Can pulling an all-nighter help today’s digital tech leaders pass the tests of today’s thorniest public policy issues?
Consider Twitter’s Jack Dorsey, who’s struggling to define free speech, or Mark Zuckerberg struggling to separate fact from fiction at Facebook. Uber’s new CEO is trying to figure out who is or isn’t an employee, and how to treat them, and Elon Musk is sleeping under office tables at night because he’s working so hard to invent a factory assembly line.
These aren’t new issues, and informed, well-intentioned people have worked to yield answers that enabled the not-so-inconsequential invention of modern society, however imperfectly.
But today’s titans of tech act like they’re asking them for the first time.
As for visibility into their efforts, we’re told to simply trust them or, worse, the work is so complicated that we’re not smart enough to understand it. God forbid a legislator asks a reasonable question in the wrong way…”I’m sorry senator, but the cloud isn’t a place (snicker), so I can’t give you an answer.”
The fact that Elon Musk sleeps under his desk because he’s working so hard to singlehandedly invent his factory’s assembly line should prompt questions of why, but that would mean you just don’t understand his vision.

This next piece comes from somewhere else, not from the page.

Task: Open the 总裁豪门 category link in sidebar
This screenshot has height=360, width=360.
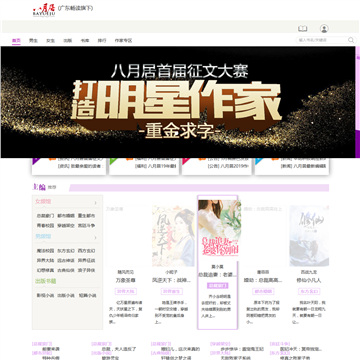Action: 45,216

Everything is different now, and only highly successful startup geniuses can figure out what to do.
Other than this infuriating hubris, what hobbles them most are the empty slogans they cited in their VC fundraising pitches, and now claim as operational truths.
Connecting people? Ebola does that, too. Free speech? We’ve spent centuries trying to overcome the imposition of power (or simply volume) that now rules it online, and ditto for knowing the difference between fact and fiction.

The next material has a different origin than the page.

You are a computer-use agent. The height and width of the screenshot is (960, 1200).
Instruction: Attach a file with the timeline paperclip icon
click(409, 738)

The thing is, things aren’t different today than they were for past generations. We’ve always contended with challenges to how we can work and live together. So not only is there ample past knowledge of what solutions might work or not, but there are many people alive today who have real credibility and significant insights into how we could apply them to the latest thorny challenges.
Startup billionaires have no exclusive claim to solving these issues, and their deference to their self-created blather leads them…and us…to place too much faith in their uniqueness. New tech isn’t the problem, and it isn’t the solution, so their meteoric ascension to riches and fame doesn’t qualify them to solve things alone.
We should be talking more about it instead of watching these brilliant people cram for finals.